Visiting scholar researches ethics of immigration

September 30, 2021
Jepson School visiting scholar brings an international perspective to the ethics of immigration

The term global citizen aptly describes Dr. Frank Aragbonfoh Abumere. The political philosopher has spent time studying, researching, and/or teaching in his native Nigeria as well as in Zimbabwe, Italy, Germany, Norway, England, and the United States. This year, his Jepson Hall office will serve as his base for conducting research on the global ethics of immigration. He will teach a spring-semester course on global justice.

Abumere brings his international perspective to the Jepson School of Leadership Studies as its 2021-2022 Zuzana Simoniova Cmelikova Visiting International Scholar in Leadership and Ethics. He will spend a year at the School, developing courses, designing programs, and conducting research related to leadership and ethics.

His current research on the global ethics of immigration focuses specifically on African immigration.

“I am interested in how Americans and Europeans receive African immigrants,” Abumere said. “African migration to Europe tracks with the former colonial empires. So, for example, Nigerians tend to migrate to the United Kingdom and Mozambicans and Angolans to Portugal.

“What are the similarities between European and U.S. policies toward the ‘other’—Black immigrants? Although the United States doesn’t have empire ties to Africa, it has a long history of racism tied to slavery. My research examines how racism in the United States and Europe and the global rise of populism affect African migration.”

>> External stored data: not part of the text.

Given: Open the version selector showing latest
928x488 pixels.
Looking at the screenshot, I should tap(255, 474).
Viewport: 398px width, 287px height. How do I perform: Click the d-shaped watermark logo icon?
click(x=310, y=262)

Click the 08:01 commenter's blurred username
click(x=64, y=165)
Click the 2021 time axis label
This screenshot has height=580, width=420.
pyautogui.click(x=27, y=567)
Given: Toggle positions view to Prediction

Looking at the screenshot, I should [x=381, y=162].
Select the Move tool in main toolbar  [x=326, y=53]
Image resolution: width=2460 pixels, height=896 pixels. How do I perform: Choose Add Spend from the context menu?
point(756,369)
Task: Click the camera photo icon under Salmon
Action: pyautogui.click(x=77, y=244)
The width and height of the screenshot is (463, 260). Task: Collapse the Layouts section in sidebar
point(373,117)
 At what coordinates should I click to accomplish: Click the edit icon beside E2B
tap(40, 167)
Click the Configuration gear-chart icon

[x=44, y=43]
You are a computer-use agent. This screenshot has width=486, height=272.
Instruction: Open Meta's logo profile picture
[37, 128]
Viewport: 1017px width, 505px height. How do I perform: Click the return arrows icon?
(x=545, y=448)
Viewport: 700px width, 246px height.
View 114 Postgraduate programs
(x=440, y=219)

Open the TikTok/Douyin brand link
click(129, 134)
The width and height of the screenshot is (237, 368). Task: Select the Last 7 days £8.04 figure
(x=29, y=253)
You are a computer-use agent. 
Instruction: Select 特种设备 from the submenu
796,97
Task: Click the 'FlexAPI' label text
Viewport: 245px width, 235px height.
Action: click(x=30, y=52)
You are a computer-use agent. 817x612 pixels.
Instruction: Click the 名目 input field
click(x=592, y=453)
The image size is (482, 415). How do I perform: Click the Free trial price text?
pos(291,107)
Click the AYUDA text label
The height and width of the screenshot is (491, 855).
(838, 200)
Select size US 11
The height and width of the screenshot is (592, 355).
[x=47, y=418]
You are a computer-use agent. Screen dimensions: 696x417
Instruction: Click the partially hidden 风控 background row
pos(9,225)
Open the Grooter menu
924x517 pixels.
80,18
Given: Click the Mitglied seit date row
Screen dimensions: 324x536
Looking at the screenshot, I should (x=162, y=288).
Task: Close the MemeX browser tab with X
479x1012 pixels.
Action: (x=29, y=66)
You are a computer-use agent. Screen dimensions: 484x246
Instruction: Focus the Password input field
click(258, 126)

The political philosopher also researches migration between African countries. “It’s easy to fall into the reductionist trap of attributing anti-immigrant sentiments to racism or Islamophobia,” Abumere said, “but these don’t necessarily explain inter-African immigration attitudes.   

“South African Blacks welcome immigrants from other parts of the world, but not from other African countries. They fear African immigrants will take their jobs. Ghanaians don’t want Nigerian immigrants, and vice versa. I am looking at the many different factors at play.”

His personal experience offers some insights, he said. A native of southern Nigeria, he spent part of his childhood in predominantly Muslim northern Nigeria and later in predominantly Christian Ghana. Although he is Christian, he did not think of himself as an immigrant or outsider when he lived in northern Nigeria, because he spoke the language.

He first became aware of his "other" status when his parents had to pay three times the going rate for him to attend high school in northern Nigeria, simply because he—and more importantly, his ancestors—were from predominantly Christian southern Nigeria.

Understanding the nuances of intersectional identities, including race, gender, language, and religion, contributes to understanding the immigrant experience, Abumere said. Leaders' and societies' prejudices regarding various identities have implications for the ethics of immigration. 

“What are the moral obligations of our leaders and individual citizens to immigrants?” he asked. “We have to be conscious that we do not see the ‘other’ as insignificant.”